**Excerpt provided**.
____________

There's no gentle way to say this, but the British government is becoming delusional nowadays. The country's economic standing is still impressive compared to many others, but it's nowhere near the same league as China's is. There's nothing that the UK can do to seriously "challenge/contain" China, but it and its Western Mainstream Media allies can attempt to manufacture the perception that the act of China responding to these aggressive moves somehow makes the UK regionally important. It doesn't, but they want others to think so.

The greatest problem with the UK's decision to suspend its extradition treaty with Hong Kong is that the island nation might soon become a haven for all sorts of criminals from the Special Autonomous Region. In turn, China will be compelled to regularly call for their extradition and condemn the UK for refusing to comply. This will predictably generate headlines from time to time, thus keeping the issue in the news and allowing London to manipulate all of this for the purpose of presenting itself as an Asian power of regional importance.

____________

**Records provided**.
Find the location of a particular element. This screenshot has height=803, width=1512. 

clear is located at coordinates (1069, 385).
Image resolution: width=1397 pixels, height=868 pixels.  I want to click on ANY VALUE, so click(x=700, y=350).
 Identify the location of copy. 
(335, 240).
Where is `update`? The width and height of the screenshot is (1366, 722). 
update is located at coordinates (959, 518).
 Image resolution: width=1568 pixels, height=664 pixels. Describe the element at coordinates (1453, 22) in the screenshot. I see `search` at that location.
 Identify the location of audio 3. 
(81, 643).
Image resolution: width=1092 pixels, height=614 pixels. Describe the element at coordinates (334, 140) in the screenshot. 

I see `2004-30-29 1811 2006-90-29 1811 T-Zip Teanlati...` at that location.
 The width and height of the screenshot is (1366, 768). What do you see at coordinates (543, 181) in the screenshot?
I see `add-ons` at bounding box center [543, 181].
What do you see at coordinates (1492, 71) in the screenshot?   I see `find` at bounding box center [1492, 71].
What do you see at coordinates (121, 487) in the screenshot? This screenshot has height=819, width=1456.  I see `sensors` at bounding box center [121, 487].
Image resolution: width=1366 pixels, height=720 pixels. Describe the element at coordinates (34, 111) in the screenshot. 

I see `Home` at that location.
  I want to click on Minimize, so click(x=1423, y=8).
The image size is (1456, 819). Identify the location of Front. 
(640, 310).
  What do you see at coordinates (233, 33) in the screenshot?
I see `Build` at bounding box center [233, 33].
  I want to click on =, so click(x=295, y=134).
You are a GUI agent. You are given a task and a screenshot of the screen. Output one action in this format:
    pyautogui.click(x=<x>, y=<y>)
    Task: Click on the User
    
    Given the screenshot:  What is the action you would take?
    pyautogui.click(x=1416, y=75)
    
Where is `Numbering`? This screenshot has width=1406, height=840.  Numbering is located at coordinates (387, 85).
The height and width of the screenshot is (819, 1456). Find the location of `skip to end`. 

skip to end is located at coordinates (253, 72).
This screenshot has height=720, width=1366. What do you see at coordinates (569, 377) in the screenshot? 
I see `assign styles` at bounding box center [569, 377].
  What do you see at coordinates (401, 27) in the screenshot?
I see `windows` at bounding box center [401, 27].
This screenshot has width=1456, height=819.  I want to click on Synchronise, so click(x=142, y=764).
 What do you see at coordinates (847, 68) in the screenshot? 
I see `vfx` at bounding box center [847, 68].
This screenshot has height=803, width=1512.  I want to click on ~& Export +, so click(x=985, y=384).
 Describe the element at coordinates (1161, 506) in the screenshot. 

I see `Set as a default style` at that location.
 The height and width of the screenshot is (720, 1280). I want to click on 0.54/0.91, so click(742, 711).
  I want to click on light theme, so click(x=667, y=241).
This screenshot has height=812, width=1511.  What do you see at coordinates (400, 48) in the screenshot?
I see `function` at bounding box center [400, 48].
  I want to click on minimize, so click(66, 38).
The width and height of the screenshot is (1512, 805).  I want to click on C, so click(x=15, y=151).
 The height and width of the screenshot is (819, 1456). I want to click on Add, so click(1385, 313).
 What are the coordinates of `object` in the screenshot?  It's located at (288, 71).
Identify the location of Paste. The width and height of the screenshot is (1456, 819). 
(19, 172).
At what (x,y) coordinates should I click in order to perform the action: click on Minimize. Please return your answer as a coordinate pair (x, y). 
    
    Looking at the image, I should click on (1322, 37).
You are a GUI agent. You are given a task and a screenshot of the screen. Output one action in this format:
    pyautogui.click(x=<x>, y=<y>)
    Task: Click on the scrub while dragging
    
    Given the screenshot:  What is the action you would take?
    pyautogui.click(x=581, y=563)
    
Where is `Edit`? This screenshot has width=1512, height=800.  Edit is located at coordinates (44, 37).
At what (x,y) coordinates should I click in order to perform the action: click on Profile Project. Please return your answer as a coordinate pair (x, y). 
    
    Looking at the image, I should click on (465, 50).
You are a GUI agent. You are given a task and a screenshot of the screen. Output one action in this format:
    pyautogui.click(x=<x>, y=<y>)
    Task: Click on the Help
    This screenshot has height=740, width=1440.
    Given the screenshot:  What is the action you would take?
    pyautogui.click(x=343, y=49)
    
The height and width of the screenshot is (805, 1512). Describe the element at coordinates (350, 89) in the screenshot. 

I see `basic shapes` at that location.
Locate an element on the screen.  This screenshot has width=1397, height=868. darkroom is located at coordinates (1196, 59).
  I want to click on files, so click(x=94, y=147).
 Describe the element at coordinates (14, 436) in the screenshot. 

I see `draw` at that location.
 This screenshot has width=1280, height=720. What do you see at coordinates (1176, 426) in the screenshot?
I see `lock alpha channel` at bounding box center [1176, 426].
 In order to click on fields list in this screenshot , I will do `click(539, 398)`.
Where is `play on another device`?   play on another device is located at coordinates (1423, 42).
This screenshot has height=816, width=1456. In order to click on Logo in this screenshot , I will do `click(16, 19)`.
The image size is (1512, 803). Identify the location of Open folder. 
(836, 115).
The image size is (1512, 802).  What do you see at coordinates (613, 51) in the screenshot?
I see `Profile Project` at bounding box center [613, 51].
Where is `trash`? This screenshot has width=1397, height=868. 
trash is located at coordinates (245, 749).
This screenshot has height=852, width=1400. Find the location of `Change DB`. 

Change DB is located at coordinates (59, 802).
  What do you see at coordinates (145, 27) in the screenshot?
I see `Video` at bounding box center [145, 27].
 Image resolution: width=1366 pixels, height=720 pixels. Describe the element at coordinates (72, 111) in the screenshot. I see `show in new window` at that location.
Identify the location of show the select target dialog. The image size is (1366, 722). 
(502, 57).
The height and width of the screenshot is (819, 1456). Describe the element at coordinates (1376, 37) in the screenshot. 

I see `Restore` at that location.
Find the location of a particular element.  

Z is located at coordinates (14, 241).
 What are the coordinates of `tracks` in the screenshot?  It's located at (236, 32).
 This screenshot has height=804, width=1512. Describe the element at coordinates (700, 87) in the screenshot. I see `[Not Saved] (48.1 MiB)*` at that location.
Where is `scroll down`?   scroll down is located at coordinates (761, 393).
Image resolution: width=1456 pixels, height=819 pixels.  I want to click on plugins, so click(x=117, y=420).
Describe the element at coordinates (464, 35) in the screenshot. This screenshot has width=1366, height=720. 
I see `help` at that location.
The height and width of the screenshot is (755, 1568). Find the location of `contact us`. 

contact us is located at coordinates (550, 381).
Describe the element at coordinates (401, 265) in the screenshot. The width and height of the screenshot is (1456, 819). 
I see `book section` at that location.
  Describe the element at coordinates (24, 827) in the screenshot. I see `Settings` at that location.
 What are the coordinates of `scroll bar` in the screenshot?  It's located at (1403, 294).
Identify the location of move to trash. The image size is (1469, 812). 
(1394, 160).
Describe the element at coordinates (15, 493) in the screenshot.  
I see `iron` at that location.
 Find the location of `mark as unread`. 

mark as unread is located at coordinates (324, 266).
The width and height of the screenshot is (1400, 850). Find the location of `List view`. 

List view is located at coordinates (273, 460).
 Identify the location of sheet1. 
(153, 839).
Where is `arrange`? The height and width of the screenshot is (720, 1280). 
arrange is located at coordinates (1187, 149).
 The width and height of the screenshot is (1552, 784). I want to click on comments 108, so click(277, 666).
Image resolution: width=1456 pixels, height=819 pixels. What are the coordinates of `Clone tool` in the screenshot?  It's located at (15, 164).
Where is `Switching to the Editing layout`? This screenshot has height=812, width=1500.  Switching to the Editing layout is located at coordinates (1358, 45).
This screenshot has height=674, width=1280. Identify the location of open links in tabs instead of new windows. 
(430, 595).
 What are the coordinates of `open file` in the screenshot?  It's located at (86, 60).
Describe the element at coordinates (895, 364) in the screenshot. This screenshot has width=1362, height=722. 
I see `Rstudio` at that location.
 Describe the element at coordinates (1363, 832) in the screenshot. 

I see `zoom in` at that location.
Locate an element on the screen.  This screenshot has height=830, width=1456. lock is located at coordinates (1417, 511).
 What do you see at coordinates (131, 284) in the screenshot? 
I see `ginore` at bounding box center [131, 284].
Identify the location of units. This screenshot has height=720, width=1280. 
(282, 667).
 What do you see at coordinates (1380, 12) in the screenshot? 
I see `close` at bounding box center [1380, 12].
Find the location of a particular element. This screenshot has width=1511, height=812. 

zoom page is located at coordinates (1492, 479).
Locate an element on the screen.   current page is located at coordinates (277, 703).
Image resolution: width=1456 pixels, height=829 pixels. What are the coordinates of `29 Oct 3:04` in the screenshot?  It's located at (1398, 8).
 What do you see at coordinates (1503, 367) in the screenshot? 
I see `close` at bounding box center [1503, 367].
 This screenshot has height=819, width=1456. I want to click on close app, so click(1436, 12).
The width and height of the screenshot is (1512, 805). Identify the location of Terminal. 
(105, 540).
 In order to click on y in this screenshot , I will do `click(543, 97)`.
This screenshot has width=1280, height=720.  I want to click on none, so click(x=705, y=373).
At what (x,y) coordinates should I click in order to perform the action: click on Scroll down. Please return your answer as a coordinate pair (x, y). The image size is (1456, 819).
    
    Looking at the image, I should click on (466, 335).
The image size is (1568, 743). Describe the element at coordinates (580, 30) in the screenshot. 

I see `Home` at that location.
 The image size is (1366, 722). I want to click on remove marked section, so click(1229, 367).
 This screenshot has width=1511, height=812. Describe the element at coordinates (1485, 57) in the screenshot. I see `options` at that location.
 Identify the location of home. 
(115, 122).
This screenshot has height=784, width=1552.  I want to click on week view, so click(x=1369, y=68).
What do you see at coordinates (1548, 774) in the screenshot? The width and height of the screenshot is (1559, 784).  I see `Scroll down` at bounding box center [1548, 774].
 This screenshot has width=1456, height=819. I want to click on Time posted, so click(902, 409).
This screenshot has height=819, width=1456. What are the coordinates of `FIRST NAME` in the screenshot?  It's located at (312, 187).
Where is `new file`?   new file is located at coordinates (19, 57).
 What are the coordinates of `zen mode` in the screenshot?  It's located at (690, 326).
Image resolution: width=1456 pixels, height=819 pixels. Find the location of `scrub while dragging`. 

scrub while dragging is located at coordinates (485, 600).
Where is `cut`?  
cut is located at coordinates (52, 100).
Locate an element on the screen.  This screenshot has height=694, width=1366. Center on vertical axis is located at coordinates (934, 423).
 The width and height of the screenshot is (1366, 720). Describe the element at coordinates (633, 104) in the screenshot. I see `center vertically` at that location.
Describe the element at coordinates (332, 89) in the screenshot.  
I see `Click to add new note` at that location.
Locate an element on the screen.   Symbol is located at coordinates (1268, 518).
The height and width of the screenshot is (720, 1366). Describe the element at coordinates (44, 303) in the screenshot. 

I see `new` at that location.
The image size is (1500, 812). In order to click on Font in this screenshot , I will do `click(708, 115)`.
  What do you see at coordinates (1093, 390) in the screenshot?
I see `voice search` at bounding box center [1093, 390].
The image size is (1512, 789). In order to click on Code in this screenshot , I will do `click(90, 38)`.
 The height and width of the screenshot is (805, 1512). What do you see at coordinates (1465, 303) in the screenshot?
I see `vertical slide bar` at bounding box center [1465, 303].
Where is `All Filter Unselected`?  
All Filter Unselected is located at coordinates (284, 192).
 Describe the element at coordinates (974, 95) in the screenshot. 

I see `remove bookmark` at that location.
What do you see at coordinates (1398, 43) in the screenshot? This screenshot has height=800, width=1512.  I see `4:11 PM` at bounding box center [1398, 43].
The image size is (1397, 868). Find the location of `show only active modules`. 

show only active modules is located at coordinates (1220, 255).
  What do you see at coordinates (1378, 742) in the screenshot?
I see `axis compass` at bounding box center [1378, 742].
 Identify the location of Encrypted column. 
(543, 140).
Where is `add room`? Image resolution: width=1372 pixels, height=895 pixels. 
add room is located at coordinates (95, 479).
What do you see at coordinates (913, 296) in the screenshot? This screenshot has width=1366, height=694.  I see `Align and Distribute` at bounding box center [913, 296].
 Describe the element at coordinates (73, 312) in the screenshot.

____________

**What you need to do**.
1 – Answer these about the passage on the UK and China:
(a) How does the UK's economic standing compare with China's?
(b) Which treaty has the UK decided to suspend?
(c) What does the passage say the UK might soon become as a result?
2 – Resume the passage on the UK and China, picking up right after the sentence ending "an Asian power of regional importance."

**Responses to the tasks**.
1 –
(a) It is still impressive compared with many other countries, but nowhere near the same league as China's.
(b) Its extradition treaty with Hong Kong.
(c) A haven for all sorts of criminals from the Special Autonomous Region.

2 –
Coupled with its renewed military interest in Southeast Asia, the UK hopes to signal to regional states under the U.S. influence that they should boost their ties with London in order to "balance" Beijing. All that the UK wants to do is take advantage of them as it's traditionally done while simultaneously distracting its own people from their many domestic problems, not least of which is that the country simply traded its dependence on Brussels for Washington after Brexit. Instead of restoring its Asian Empire, the UK actually became part of the American one.